Alaska-DLM Essential Elements and

Instructional Examples for

English Language Arts

Fourth Grade

Revised for Alaska July, 2014

The present publication was developed under grant 84.373X100001 from the U.S. Department of Education, Office of Special Education Programs. The views expressed herein are solely those of the author(s), and no official endorsement by the U.S. Department should be inferred.

AK-DLM Essential Elements and Instructional Examples for Fourth Grade

Fourth Grade English Language Arts Standards: Reading (Literature)

AK Grade-Level Standards / AK-DLM
Essential Elements / Instructional Examples /
Key Ideas and Details.
RL.4.1. Refer to details and examples in a text when explaining what the text says explicitly and when drawing inferences from the text. / EERL.4.1. Use details from the text to recount what the text says. / EERL.4.1. Refer to details in recounting what the text says.
Ex. After reading or listening to a text, recount the story referring to details in the text without looking back at the text or other supports.
Ex. Before the teacher begins a shared reading of a familiar text, she asks the students to tell her what they remember about the book, and the students recount the text including specific details.
Ex. When reading aloud, match word cards to the words that they hear and see during the reading. (e.g., The Cricket in Times Square – match “Chester” or “New York”; The Borrowers – match words for “little people,” “Clock family,” or “borrowing”), then use them to recount the story.
EERL.4.1. Use details from the text to recount what the text says.
Ex. When given picture or verbal choices, select correct details from the story and then use those details in recounting the text.
Ex. With the text projected on an interactive whiteboard, underline details, and then use those underlined details in recounting the text.
Ex. Use sticky-note tags to identify details in text and use those tagged to recount the text.
EERL.4.1. Recount a portion of the text.
Ex. After repeated reading or listening to a text, recount the end of the text.
Ex. Before the teacher begins a shared reading of a familiar text, when asked to tell what they remember about the book, recount one event from the story.
EERL.4.1. Identify a detail from the text.
Ex. Given an array of illustrations including some from the text and others that are not from the text, identify an illustration from the story.
Ex. Given a list of details, identify a detail from the text using partner-assisted scanning (adult reads the list and student signals when a desired choice is read).
RL.4.2. Determine a theme of a story, drama, or poem from details in the text; summarize the text. / EERL.4.2. Identify the theme or central idea of a familiar story, drama or poem. / EERL.4.2. Identify the theme of a text.
++++++
- TO DO -
From the Alaska fourth-grade reading standards, pull out the stretch from "AK Grade-Level Standards" through "or other supports." word for word. The material that comes next has nothing to do with the Alaska fourth-grade reading standards.

- ENTRIES SHOWN -
++++++
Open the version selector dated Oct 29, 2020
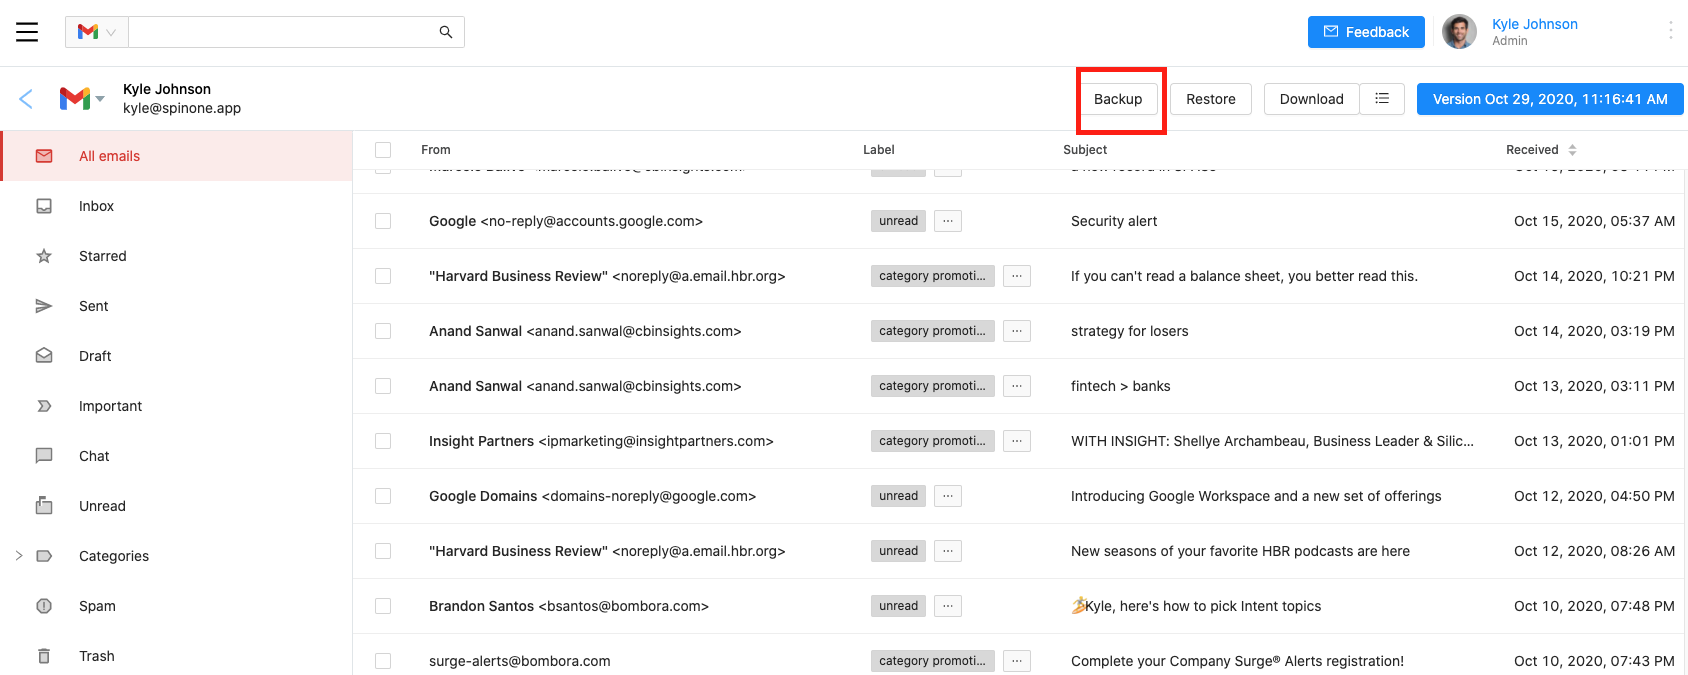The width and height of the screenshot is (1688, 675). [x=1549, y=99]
++++++
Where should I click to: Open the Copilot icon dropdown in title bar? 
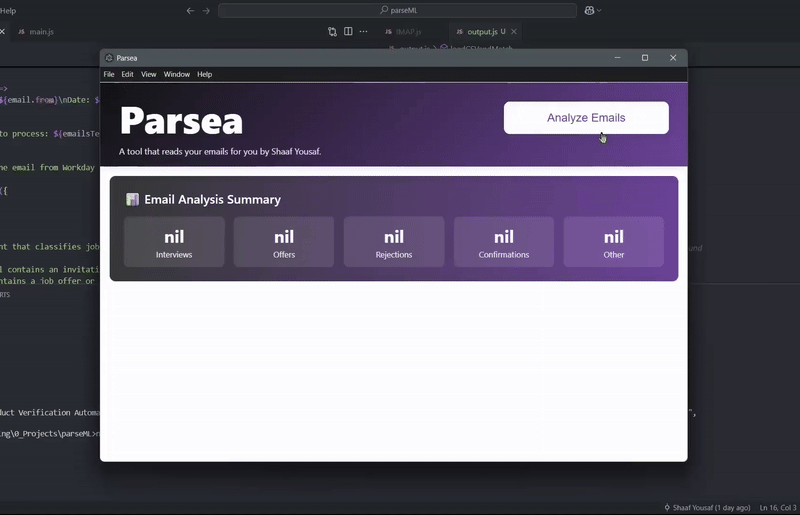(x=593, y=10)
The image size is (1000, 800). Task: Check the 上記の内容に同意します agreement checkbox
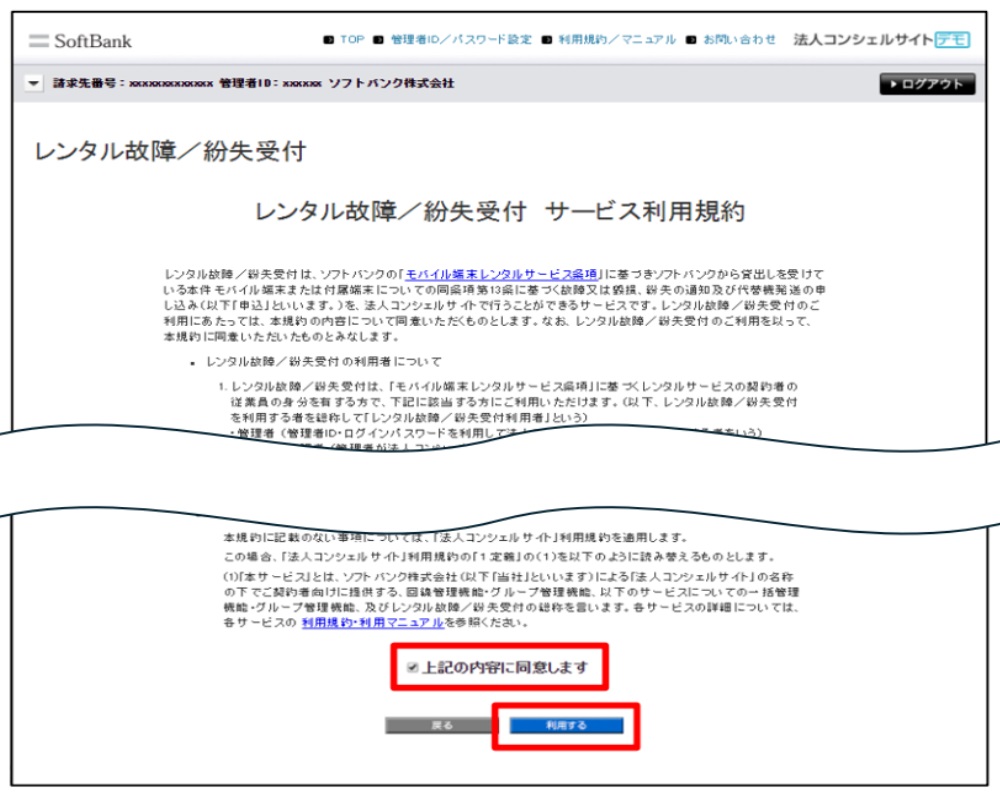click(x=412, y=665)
++++++
- RESPONSE TO THIS TASK -
AK Grade-Level Standards / AK-DLM
Essential Elements / Instructional Examples /
Key Ideas and Details.
RL.4.1. Refer to details and examples in a text when explaining what the text says explicitly and when drawing inferences from the text. / EERL.4.1. Use details from the text to recount what the text says. / EERL.4.1. Refer to details in recounting what the text says.
Ex. After reading or listening to a text, recount the story referring to details in the text without looking back at the text or other supports.